INPUT DATA
⁂

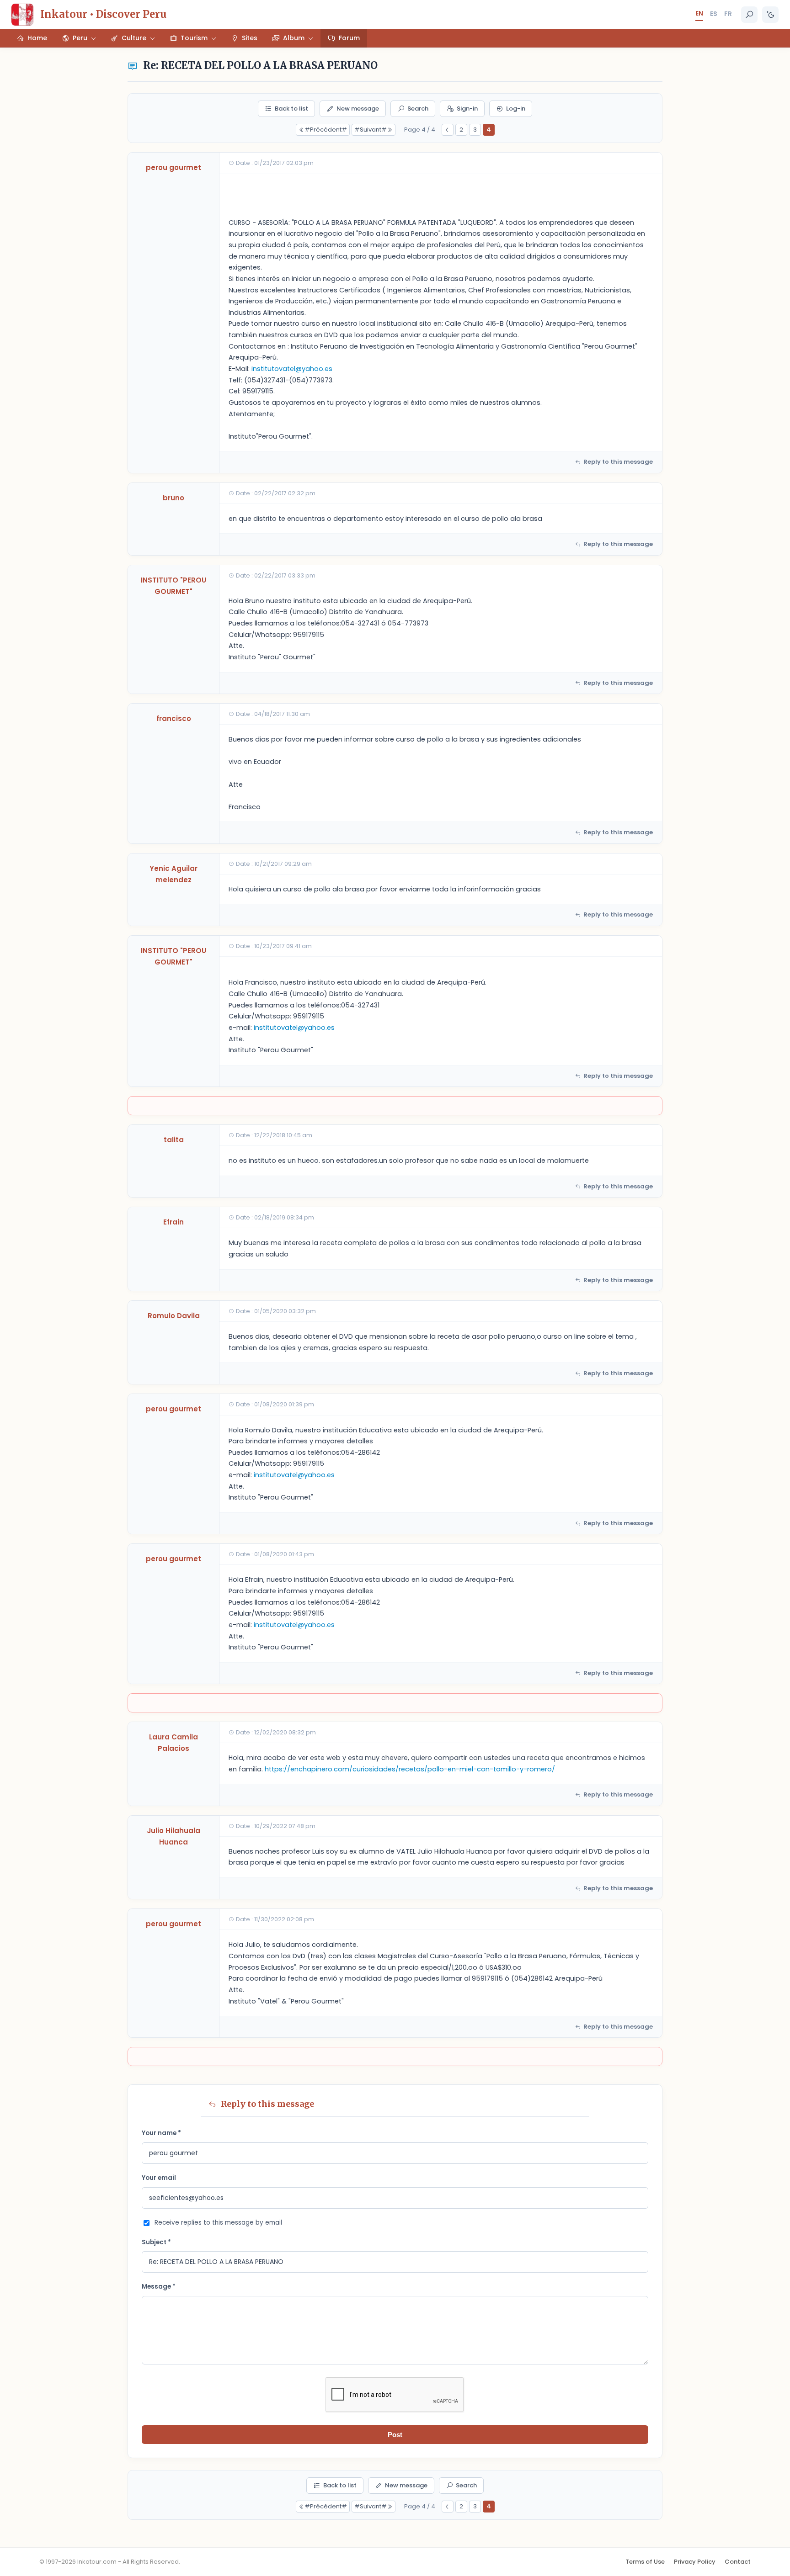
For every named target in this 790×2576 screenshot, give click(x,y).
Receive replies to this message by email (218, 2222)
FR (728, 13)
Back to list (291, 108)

⁂

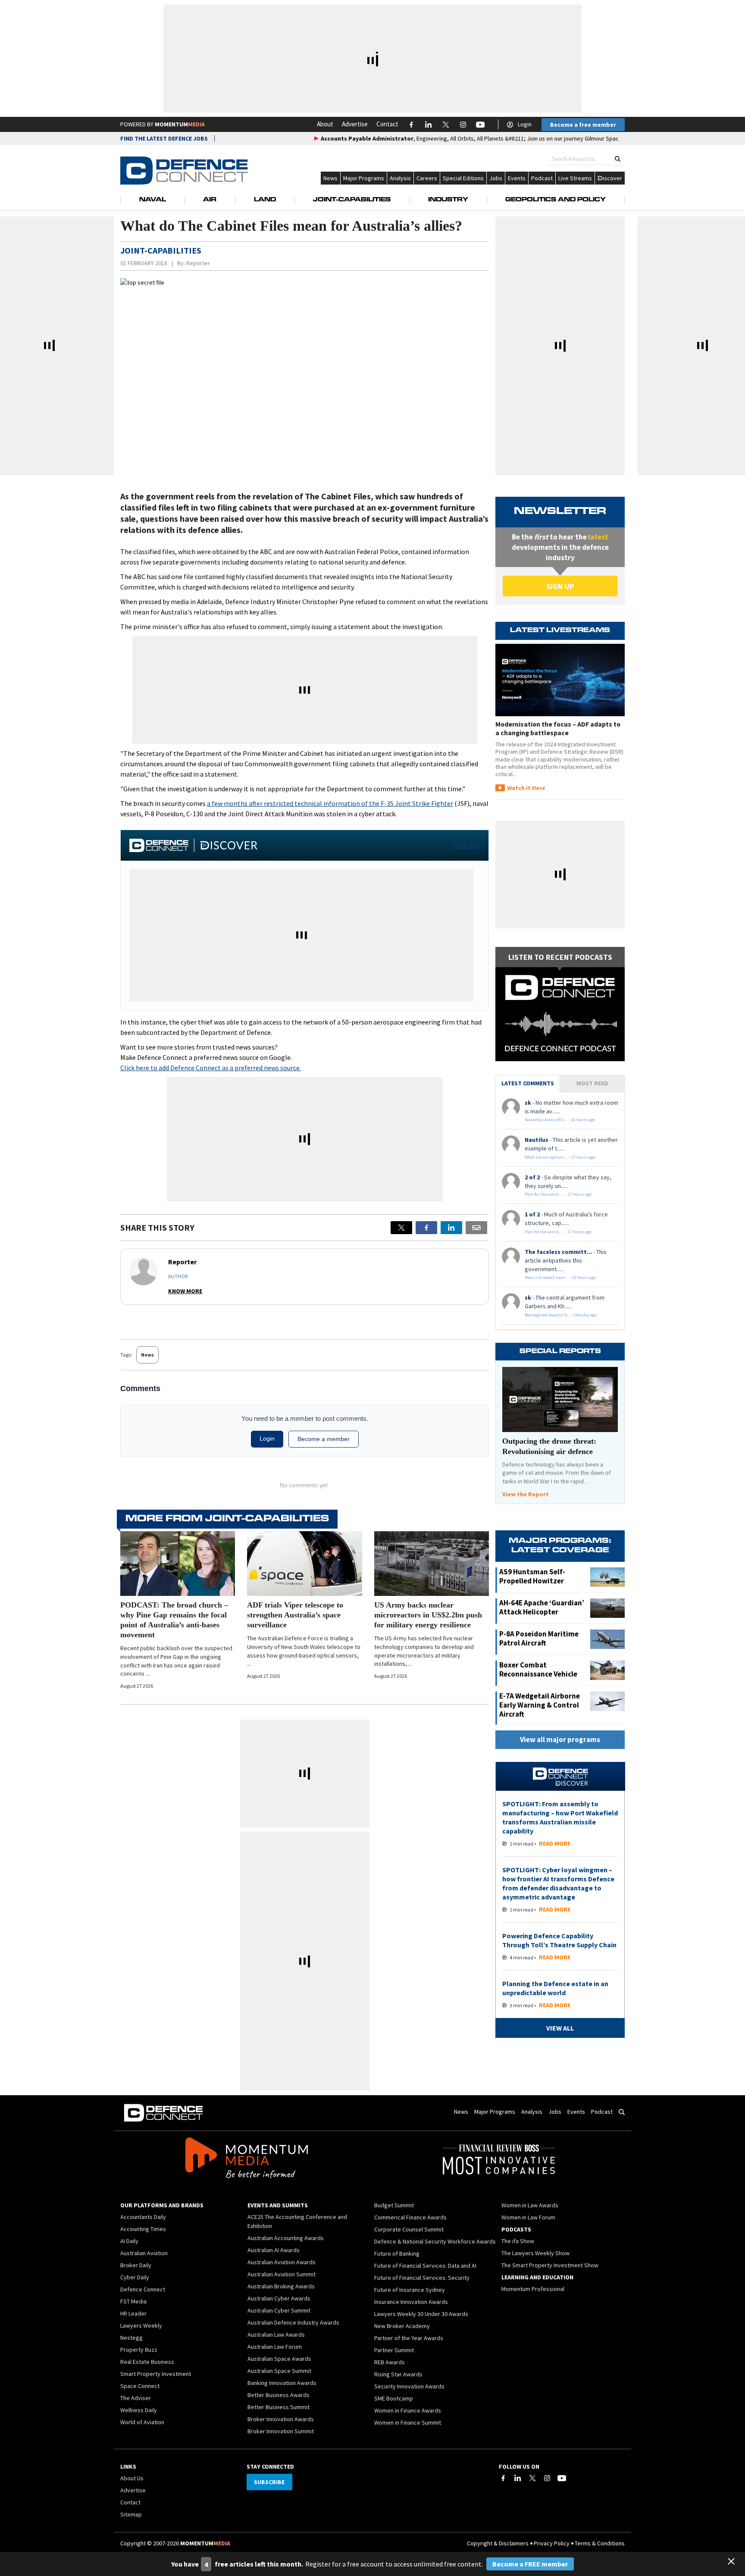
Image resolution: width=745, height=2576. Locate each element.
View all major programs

⁂

Only one stretch of the data above is needed. Restate it word for word, from the line containing "Image resolution: width=745, height=2576." through the line containing "View all major programs", both ends included.

RESPONSE FOR THIS EXERCISE
Image resolution: width=745, height=2576. Locate each element.
View all major programs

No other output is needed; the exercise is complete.